→ **EXERCISE DIRECTIONS**
Please transcribe every entry below exactly, without including the pictures.

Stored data
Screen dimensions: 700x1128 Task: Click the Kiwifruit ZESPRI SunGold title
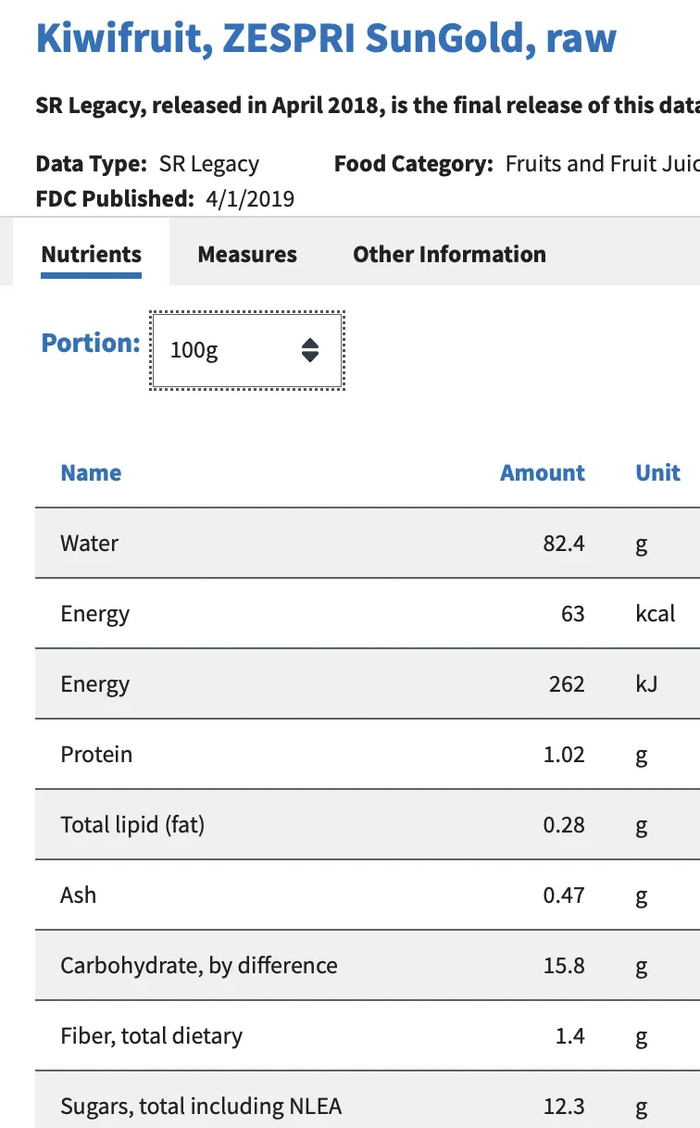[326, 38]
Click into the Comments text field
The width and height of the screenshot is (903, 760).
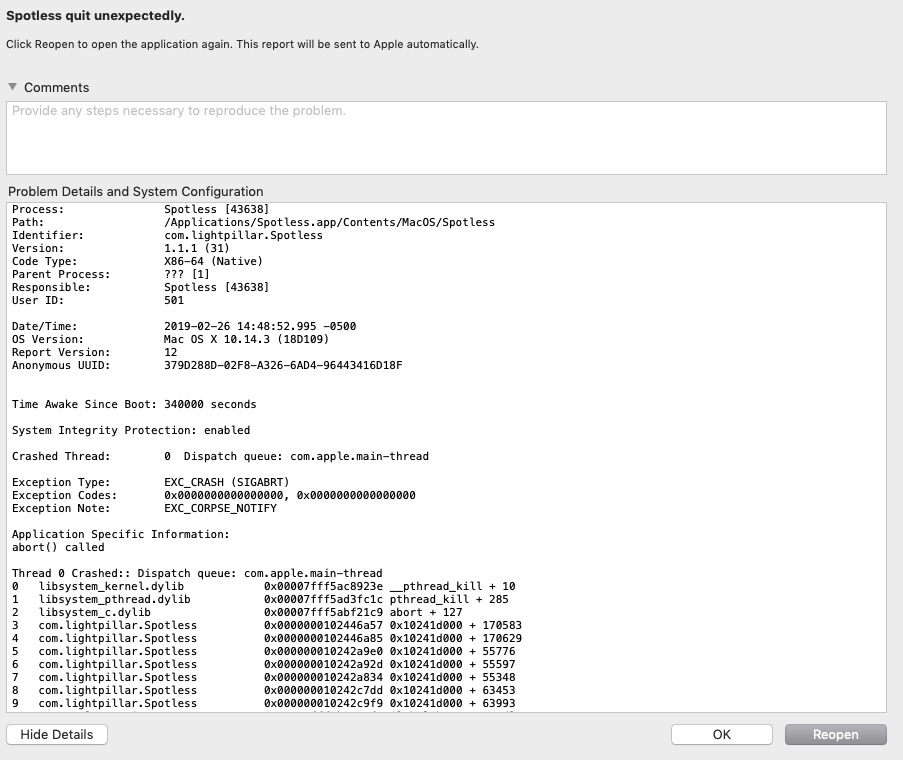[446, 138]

→ **ANSWER TO THE PROBLEM**
Screen dimensions: 700x1128 Task: Click the Kiwifruit ZESPRI SunGold title
[326, 38]
Click into the Comments text field
The width and height of the screenshot is (903, 760).
[446, 138]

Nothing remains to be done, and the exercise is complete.